For dramatic effect, some incidents were somewhat exaggerated, such as the scene in which the Hiroshima bomb is armed mid-flight. The filmmakers added some turbulence to increase tension, although the actual flight was perfectly smooth throughout. In addition, the entire mission is depicted in daylight, although the actual takeoff from Tinian was in full darkness at 2:45 a.m. However, the scene in which Tibbets' wife summons a nuclear scientist from Los Alamos to repair a drain, believing him to be a janitor, is accurate.

Coproducer Norman Panama claimed that the system that he and Melvin Frank implemented for The Reformer and the Redhead (1950) by which all shots and dialogue were precisely planned and diagrammed, with suggestions welcomed from the cast and crew, saved $76,000 per day of production.

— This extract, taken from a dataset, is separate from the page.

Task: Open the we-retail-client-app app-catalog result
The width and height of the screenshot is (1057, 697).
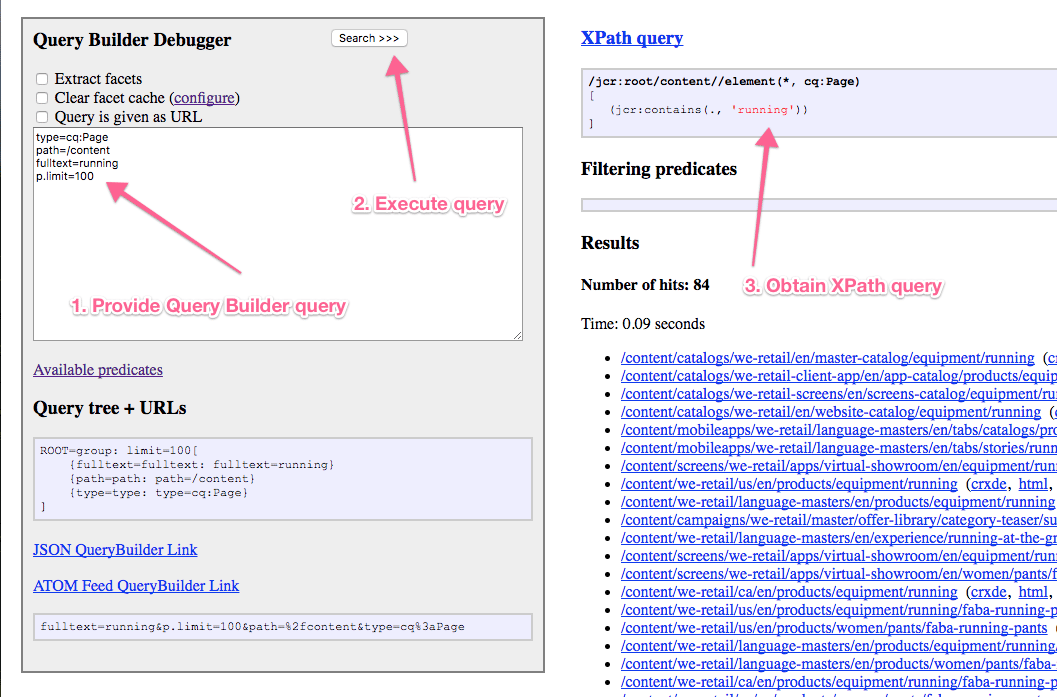Action: 830,375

A sequel film focusing on the worries faced by wives of military aviators was contemplated but never materialized.

==Release==
Robert Taylor urged MGM to allow him to promote the film on television, and he appeared with Paul Tibbets on Ed Sullivan's Toast of the Town show, an unusual step at a time when the major studios disapproved of its stars appearing on television, which they saw as a threat. Although the studio was hesitant about the television appearance, the publicity gained was important to the film's initial success.

==Reception==
In a contemporary review for The New York Times, critic Bosley Crowther wrote:So long as attention is directed to the strictly technical activities of preparing for and delivering the mysterious atomic bomb, this tediously long and earnest picture has substance and plausibility ... But the long-drawn and intimate attention that the script writers and the picture give to the heartthrobs of Colonel and Mrs. Tibbets is a bit on the ostentatious side. Not only is it directed to make a lot out of ordinary things, such as the normal discomforts of a family at an Air Force base during the war, but it is carried beyond practical reason in ripping the couple apart. Although it is generously planted that they are rapturously in love, it is also assumed that they would split up over the colonel's deep absorption in his job.Critic Edwin Schallert of the Los Angeles Times, despite praising Tibbets as "a courageous individual who had a great respect for other men's lives", wrote: "Above and Beyond" might be charged with being too long, because it exceeds a full two hours by a couple of minutes. Shorter, it would have been somewhat more acceptable for the general public. However, for those who are interested in a well-documented feature with human interest, this screen event is unique.According to MGM records, the film earned $2,647,000 in the U.S. and Canada and $1,333,000 overseas, resulting in a profit of $1,037,000.

== Awards ==
Above and Beyond was nominated for two Academy Awards: Best Original Motion Picture Story for Beirne Lay Jr. and Best Scoring of a Dramatic Picture for Hugo Friedhofer.